Tuesday, July 11, 2006

KolourPaint paint engine experiment works

Today was one of those days where I started out thinking "I should really do some real [thesis] work today ... but half an hour of KDE hacking first can't hurt ..." Naturally, it is now almost midnight and the only thing I have done is KDE hacking. Maybe KDE programming has a secret ingredient that makes it addictive - NiKotine?

Anyway, given the sweeping Qt4 changes in the painting classes, I was extremely worried that it would not be possible to port the KolourPaint backend such that it would a) still perform OK b) support both XRENDER and non-XRENDER. In the meantime, I was fighting a battle to simply get KolourPaint compiling given the pace of kdelibs changes (see my previous blog entry's comments for an example). But today, I finally managed to hack around the last few important QPixmap/QPainter bugs and can demonstrate some 100% working tools: the Rectangle, Rounded Rectangle, Ellipse, Line, Connected Lines, Curve and Polygon:



[Note: if you appreciate abstract art and can see some deep meaning in the picture that I did not intend, feel free to contact me for licensing terms :)]

From this screenie, it should be obvious that KDE's new toolbar default of "Text Under Icons" does not work unless one has a screen with 5,000 x 5,000 resolution. As for why the Tool Box is in such a weird place and orientation, the short version is: breakages due to KToolBar changes.
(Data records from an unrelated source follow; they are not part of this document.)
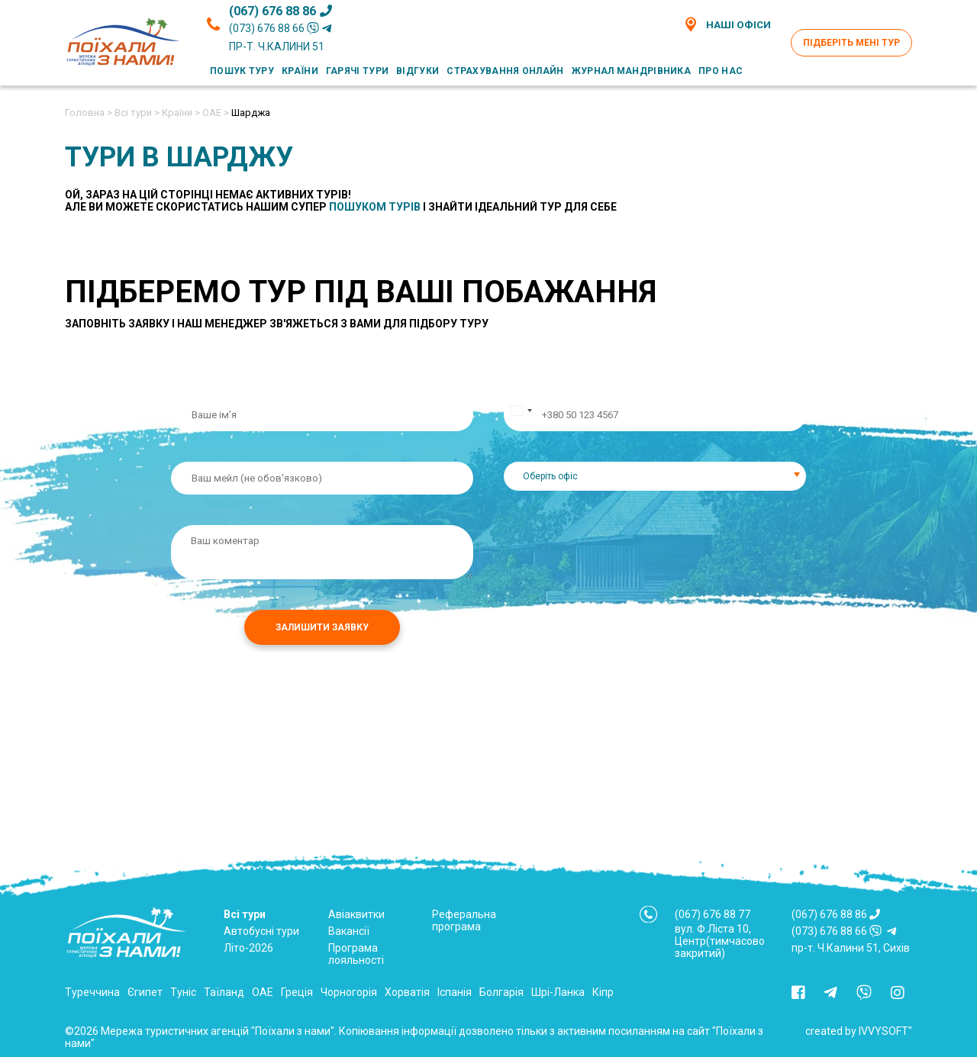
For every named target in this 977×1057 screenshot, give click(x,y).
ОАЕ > (215, 112)
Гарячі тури (357, 71)
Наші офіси (727, 24)
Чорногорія (349, 992)
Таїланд (224, 992)
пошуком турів (375, 207)
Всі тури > (137, 112)
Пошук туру (242, 71)
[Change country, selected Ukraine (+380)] (521, 414)
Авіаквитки (356, 914)
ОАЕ (262, 992)
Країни (300, 71)
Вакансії (348, 931)
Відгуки (417, 71)
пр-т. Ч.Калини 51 (276, 46)
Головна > (88, 112)
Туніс (183, 992)
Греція (297, 992)
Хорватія (407, 992)
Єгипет (145, 992)
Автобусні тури (261, 931)
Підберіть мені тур (851, 42)
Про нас (720, 71)
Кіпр (603, 992)
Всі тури (245, 914)
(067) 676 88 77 (712, 914)
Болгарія (501, 992)
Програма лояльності (356, 954)
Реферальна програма (464, 920)
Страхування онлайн (505, 71)
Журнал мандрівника (631, 71)
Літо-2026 (248, 948)
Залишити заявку (322, 627)
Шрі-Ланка (558, 992)
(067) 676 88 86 (280, 11)
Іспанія (454, 992)
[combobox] (655, 476)
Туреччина (92, 992)
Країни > (181, 112)
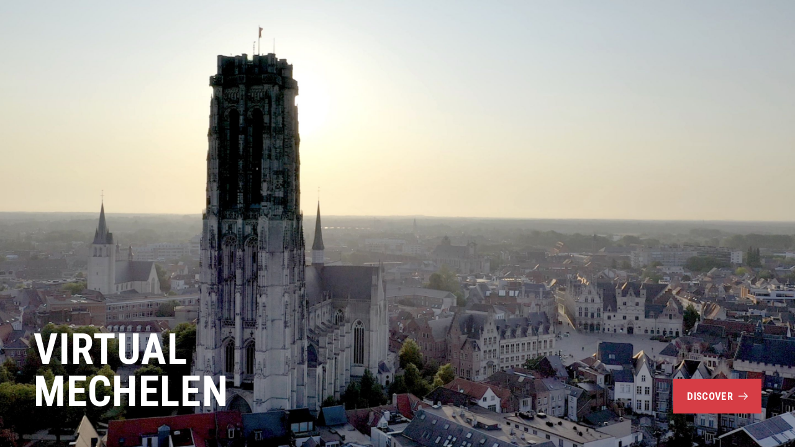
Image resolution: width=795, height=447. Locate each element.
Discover (717, 396)
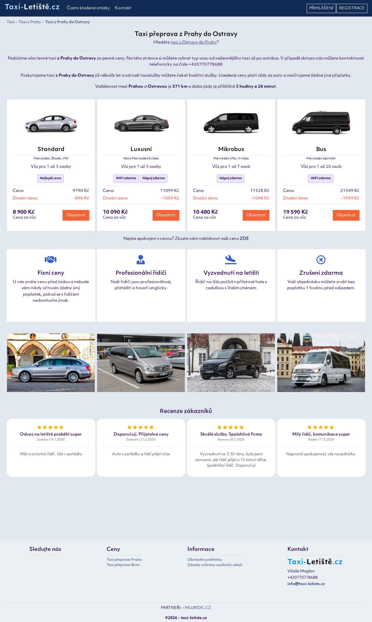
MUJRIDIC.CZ (198, 608)
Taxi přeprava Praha (124, 560)
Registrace (352, 8)
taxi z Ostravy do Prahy (194, 42)
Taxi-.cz (32, 7)
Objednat (75, 215)
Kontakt (123, 8)
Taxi (11, 22)
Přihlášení (321, 8)
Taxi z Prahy (30, 22)
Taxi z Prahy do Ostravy (67, 22)
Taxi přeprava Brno (123, 565)
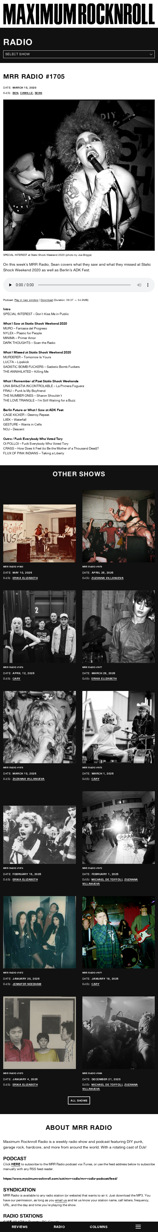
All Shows (79, 1032)
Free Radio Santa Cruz (20, 1183)
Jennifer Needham (27, 983)
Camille (26, 92)
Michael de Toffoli (106, 879)
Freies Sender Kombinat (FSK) (26, 1211)
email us (61, 1132)
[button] (138, 1227)
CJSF (7, 1154)
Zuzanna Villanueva (107, 577)
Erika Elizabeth (25, 577)
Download (47, 299)
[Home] (79, 23)
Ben (15, 92)
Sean (38, 92)
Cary (17, 678)
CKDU (8, 1168)
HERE (15, 1096)
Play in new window (26, 299)
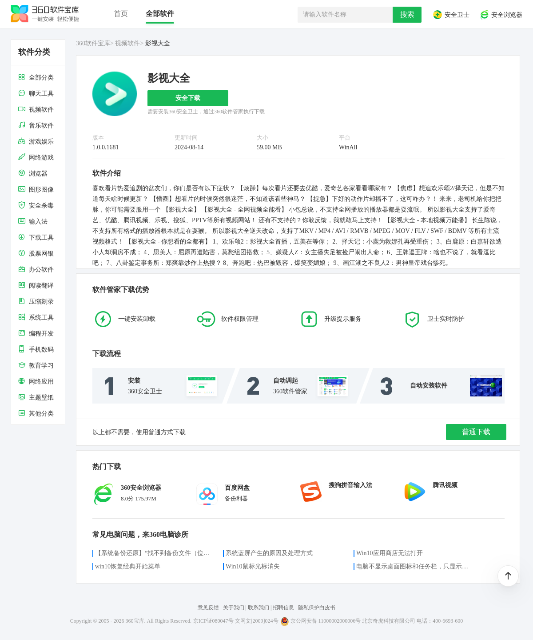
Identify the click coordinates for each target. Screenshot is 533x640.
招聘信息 (283, 607)
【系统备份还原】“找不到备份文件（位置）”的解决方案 (153, 553)
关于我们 (233, 607)
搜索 (407, 14)
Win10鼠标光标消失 (253, 566)
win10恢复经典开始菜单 (127, 566)
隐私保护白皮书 (316, 607)
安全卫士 (450, 14)
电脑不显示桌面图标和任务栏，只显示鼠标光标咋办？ (414, 566)
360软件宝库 (93, 43)
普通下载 (476, 432)
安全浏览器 (501, 14)
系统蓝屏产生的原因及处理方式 (269, 553)
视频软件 (127, 43)
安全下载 (187, 98)
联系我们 (258, 607)
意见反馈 (208, 607)
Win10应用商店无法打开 (389, 553)
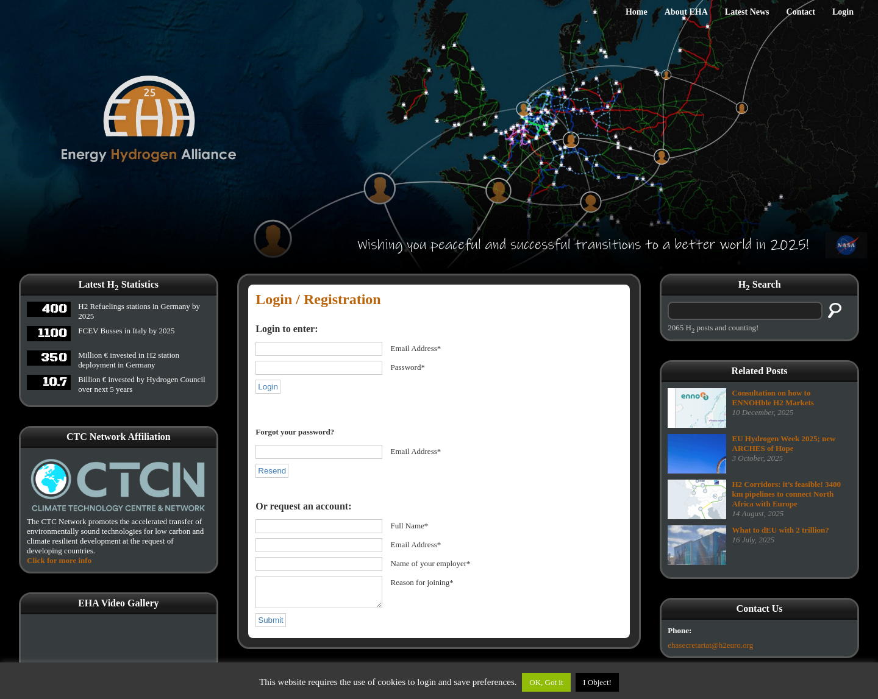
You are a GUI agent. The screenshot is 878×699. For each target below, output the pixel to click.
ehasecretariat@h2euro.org (710, 645)
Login (843, 11)
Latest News (747, 11)
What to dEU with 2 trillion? (780, 529)
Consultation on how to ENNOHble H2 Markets (773, 397)
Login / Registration (317, 299)
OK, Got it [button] (546, 682)
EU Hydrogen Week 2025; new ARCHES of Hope (784, 443)
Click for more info (59, 560)
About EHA (686, 11)
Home (637, 11)
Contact (801, 11)
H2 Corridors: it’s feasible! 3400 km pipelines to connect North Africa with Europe (786, 494)
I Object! (597, 682)
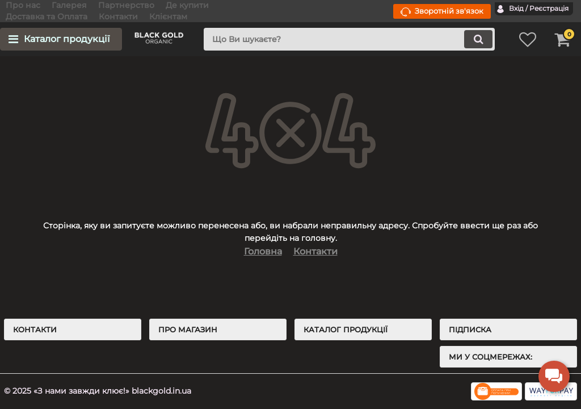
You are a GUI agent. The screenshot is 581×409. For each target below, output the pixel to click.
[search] (349, 39)
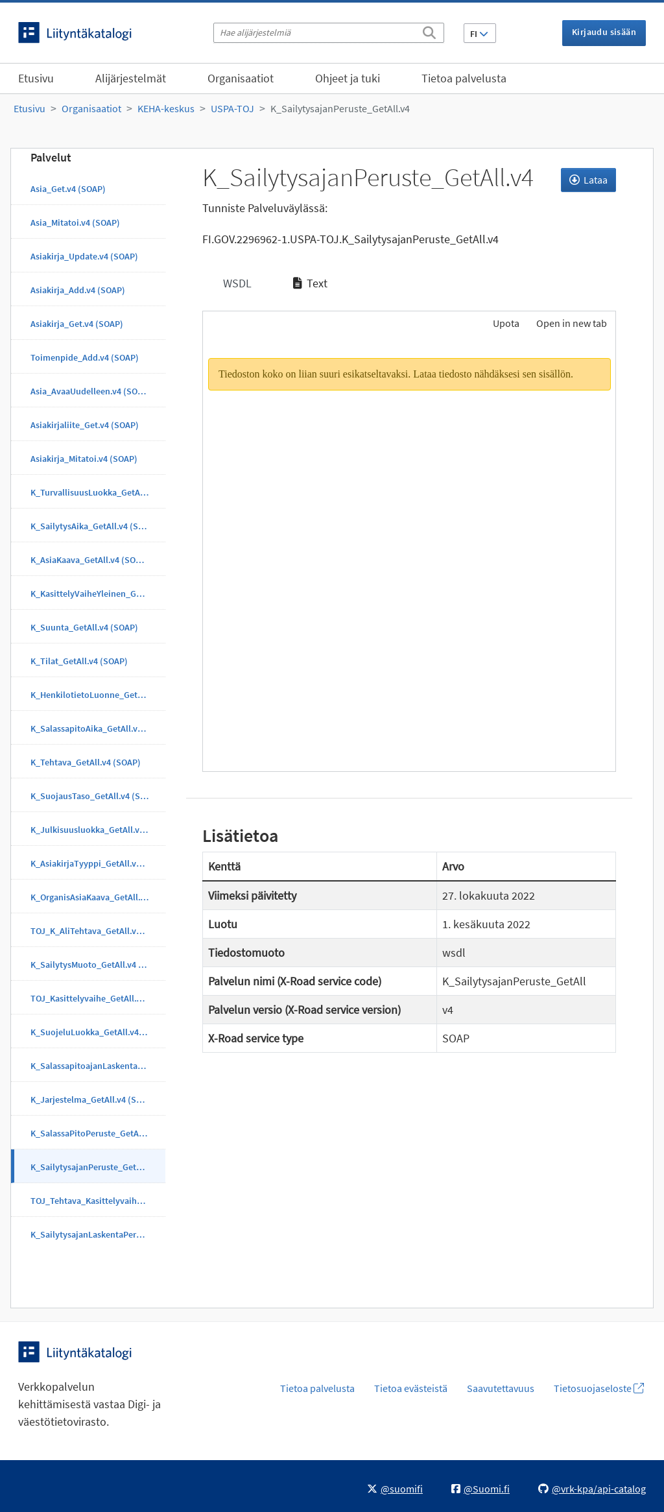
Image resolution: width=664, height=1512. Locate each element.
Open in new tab (571, 323)
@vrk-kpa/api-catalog (592, 1488)
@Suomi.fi (480, 1488)
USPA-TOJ (232, 108)
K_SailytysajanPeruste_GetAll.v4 (340, 108)
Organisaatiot (241, 78)
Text (310, 283)
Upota (505, 323)
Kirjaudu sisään (604, 32)
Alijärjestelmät (130, 78)
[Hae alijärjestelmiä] (328, 33)
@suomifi (395, 1488)
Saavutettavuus (500, 1388)
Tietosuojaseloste (599, 1388)
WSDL (236, 283)
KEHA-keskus (166, 108)
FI (479, 34)
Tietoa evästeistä (410, 1388)
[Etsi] (429, 30)
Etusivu (36, 78)
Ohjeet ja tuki (347, 78)
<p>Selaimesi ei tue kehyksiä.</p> (409, 556)
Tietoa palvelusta (463, 78)
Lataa (588, 179)
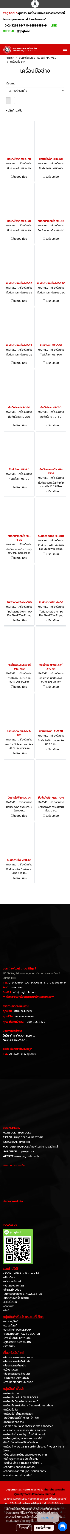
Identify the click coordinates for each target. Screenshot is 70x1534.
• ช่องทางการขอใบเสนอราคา (18, 1357)
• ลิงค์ (6, 1310)
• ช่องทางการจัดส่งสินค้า (16, 1374)
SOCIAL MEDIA (11, 1128)
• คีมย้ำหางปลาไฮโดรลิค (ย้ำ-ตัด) (21, 1418)
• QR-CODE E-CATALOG (17, 1342)
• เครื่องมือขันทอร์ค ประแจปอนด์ (20, 1401)
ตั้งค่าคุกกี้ (24, 1527)
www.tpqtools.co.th (27, 1156)
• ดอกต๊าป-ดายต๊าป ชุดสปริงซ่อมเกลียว (24, 1471)
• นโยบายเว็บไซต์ (12, 1282)
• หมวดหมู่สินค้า (11, 1321)
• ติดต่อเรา (8, 1306)
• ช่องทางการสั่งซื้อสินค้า (16, 1361)
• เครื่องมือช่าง (11, 1393)
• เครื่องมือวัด (10, 1410)
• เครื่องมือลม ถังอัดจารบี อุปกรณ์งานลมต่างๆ (28, 1406)
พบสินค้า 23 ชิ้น (14, 111)
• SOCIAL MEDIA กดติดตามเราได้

I will fix this and the longstanding problem of unconfigurable icon size by creating a new KToolPalette class after LiveUi (aka. XMLGUI2) is merged into trunk as I expect the merge will break all underlying assumptions all over again. Hopefully, blackarrow / Hamish Rodda will implement the class before I do so that I won't have to do any work :)

Previously, I got KolourPaint to not suck 100% of CPU doing QPixmap -> QImage -> QPixmap translations for opaque drawing operations but transparency was still unreliable and really slow. Now, I have opaque and transparent operations working with and without XRENDER.

So now that I have the underlying infrastructure working, porting the rest of the tools should be fairly straightforward and more importantly, now appears possible. Expect a set of fully working tools real soon now.

But don't use it for anything serious yet: shortcuts don't work (must have checked out kdelibs at a bad time), attempting to save causes a crash in kdelibs (yes, my previous piece of abstract painting was much better):


ASSERT: "d" in file /home/kde4/dist/include/ksharedptr.h, line 108
Aborted


I doubt the clipboard works due to the Qt4 changes and more importantly, I have rigged up assertions such that almost any tool not in the above list will cause KolourPaint to crash as the way they play with the paint engine violates some invariants. Sorry.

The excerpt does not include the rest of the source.